This is called Heap Fragmentation and is a real problem when you only have a very limited amount of memory. All those gaps in the heap are wasted memory that is very hard to re-use.

Dynamic variables are variables that are created by asking the memory management routines to give you a chunk of memory to work with. Once you have finished working with that memory you are supposed to hand it back to the memory management routines so that it can be re-used by another part of your program. The main functions used here are malloc(), free() and realloc(). The first asks for a block of memory, the second gives it back again. The third says “This block of memory I have is too small. Give me a bigger one instead”.

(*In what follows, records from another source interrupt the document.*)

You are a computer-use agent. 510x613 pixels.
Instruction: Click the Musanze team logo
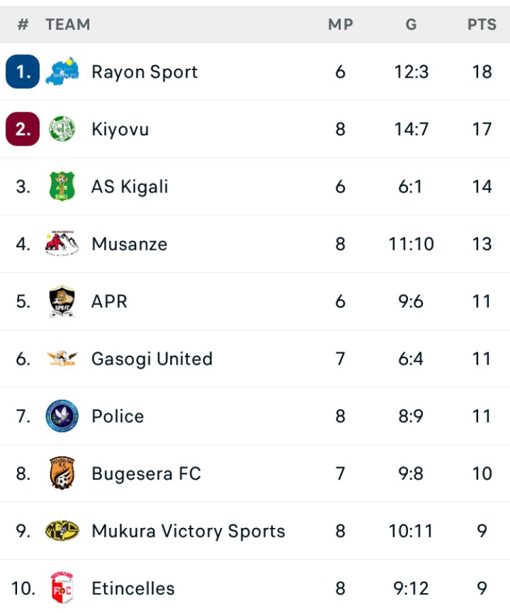point(62,244)
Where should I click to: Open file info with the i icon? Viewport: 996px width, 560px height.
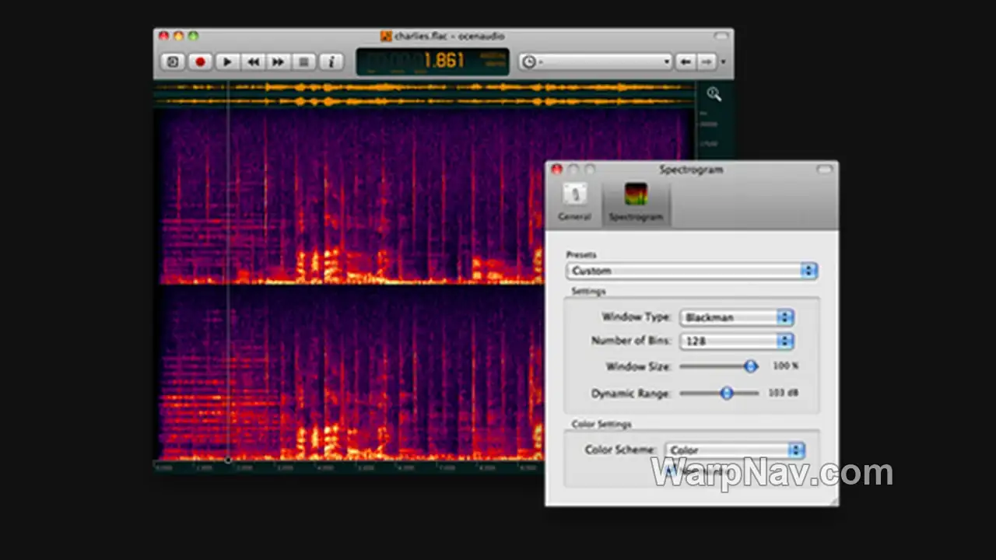[x=331, y=62]
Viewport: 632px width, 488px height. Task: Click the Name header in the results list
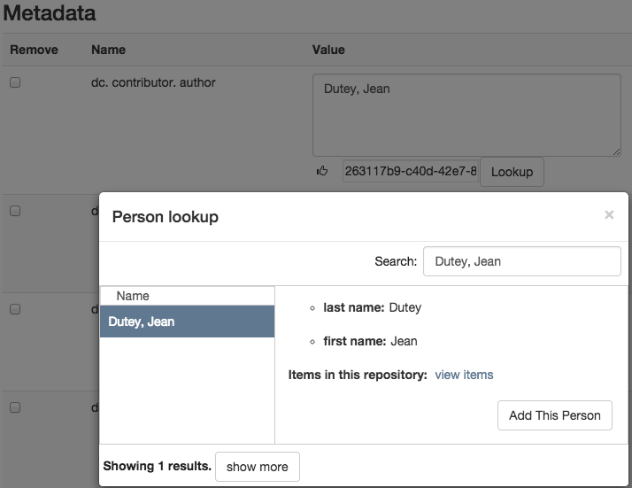(133, 296)
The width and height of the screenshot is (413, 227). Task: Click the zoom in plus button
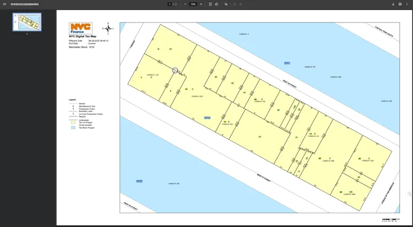(x=201, y=4)
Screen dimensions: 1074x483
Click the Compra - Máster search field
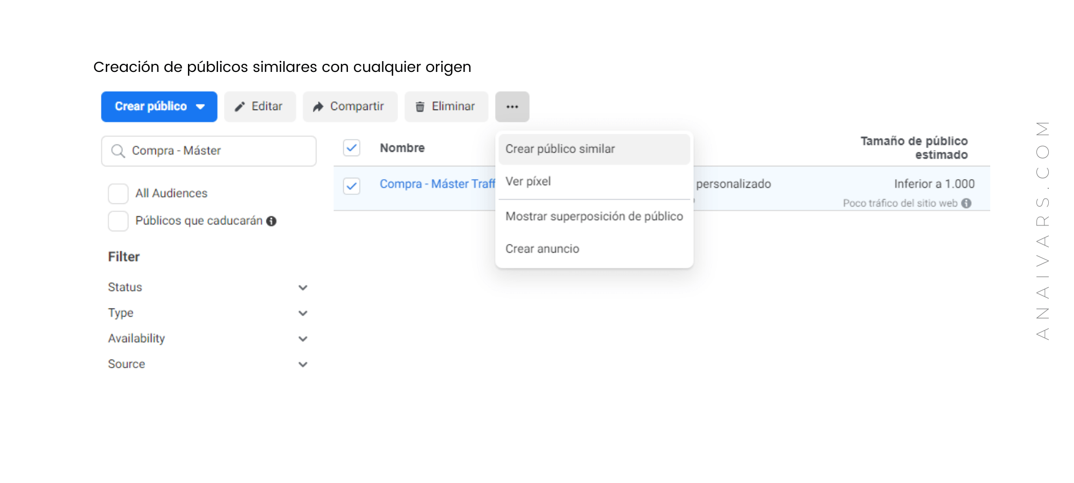[209, 151]
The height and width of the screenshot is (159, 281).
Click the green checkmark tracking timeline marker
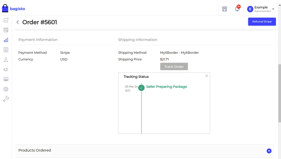[141, 88]
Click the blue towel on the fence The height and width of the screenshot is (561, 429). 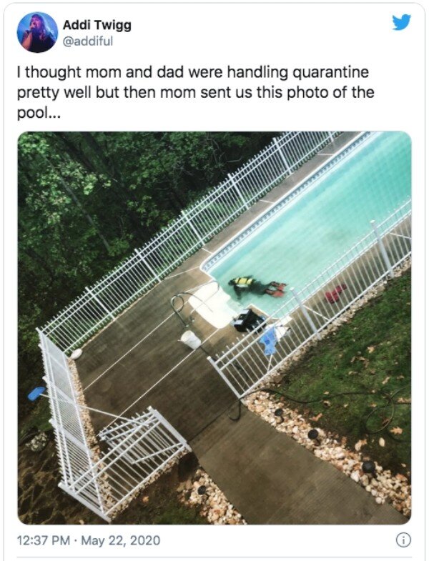pos(270,339)
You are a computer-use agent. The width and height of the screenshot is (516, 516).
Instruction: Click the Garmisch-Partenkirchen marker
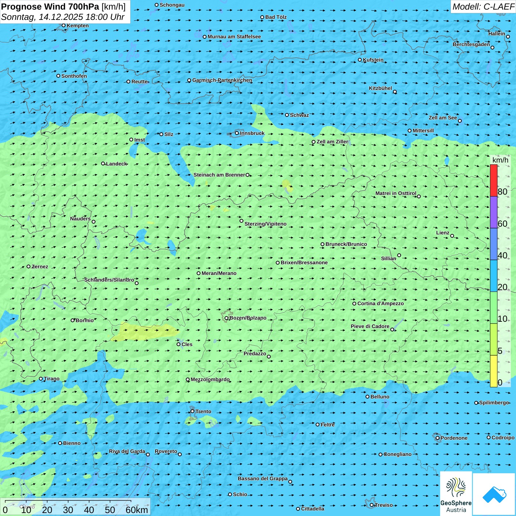point(189,80)
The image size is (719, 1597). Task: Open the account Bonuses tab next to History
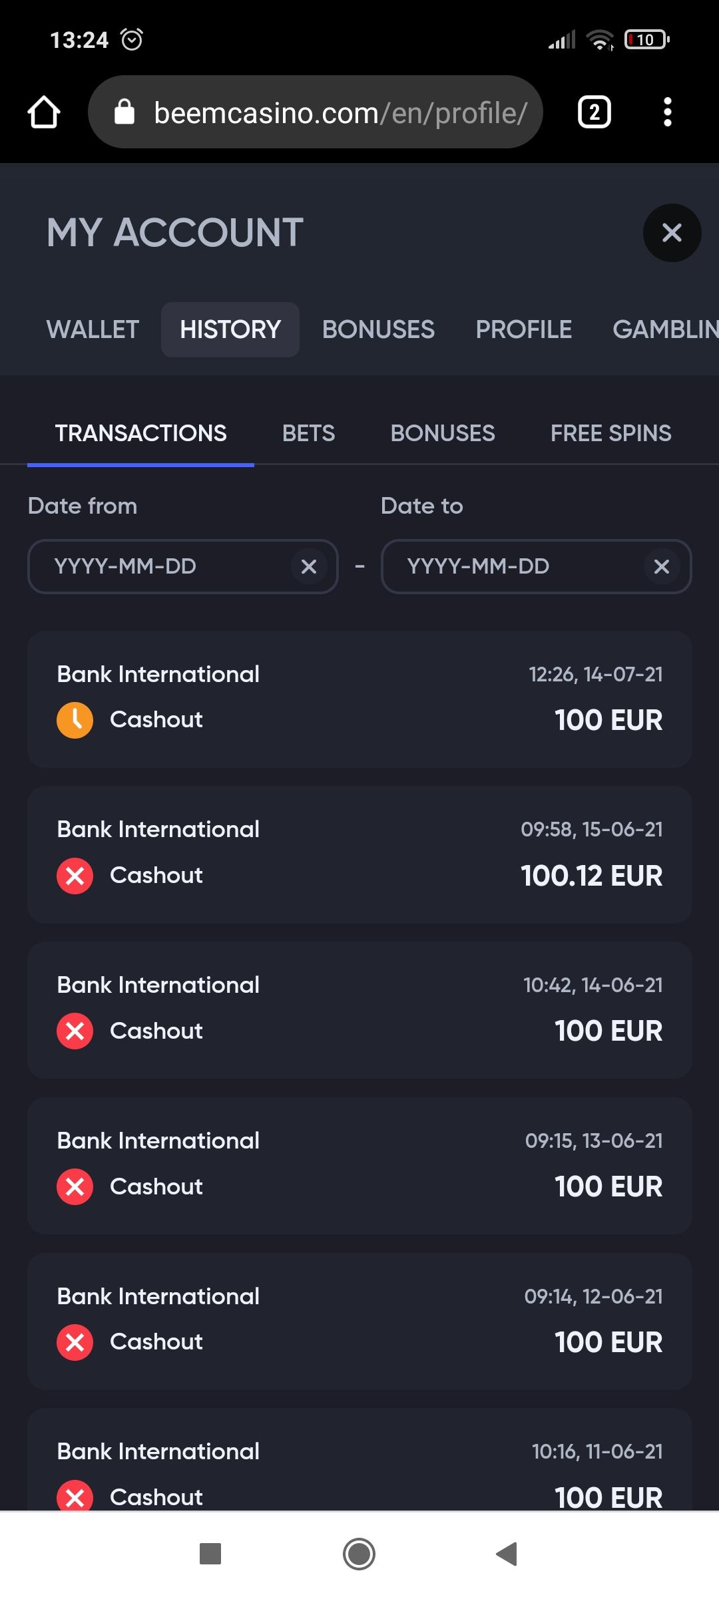378,329
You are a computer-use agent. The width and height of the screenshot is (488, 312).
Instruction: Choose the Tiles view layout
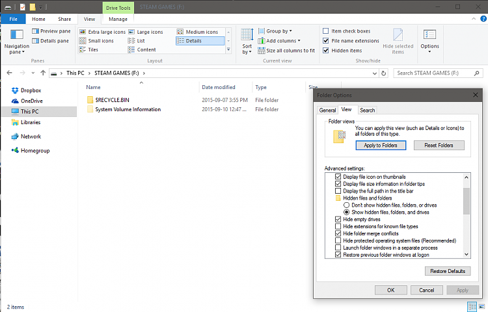pos(92,49)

When you ask for a block of memory it tries to find a hole in the heap that it can use for your request. If there is one it will use part or all of it for your request. If there isn’t it will add it to the end of the heap. If you ask for a bigger amount of memory with realloc() and there isn’t room where your current allocation is, it will move your allocation elsewhere, leaving a hole behind.

So you can see the problem of why dynamic memory allocation in systems with very small amounts of RAM can be a problem.

And the String class uses dynamic memory in abundance.

The biggest problem is when you perform many common operations with Strings you inadvertently create new String objects that you don’t need to. Every one of those potentially creates holes in the heap.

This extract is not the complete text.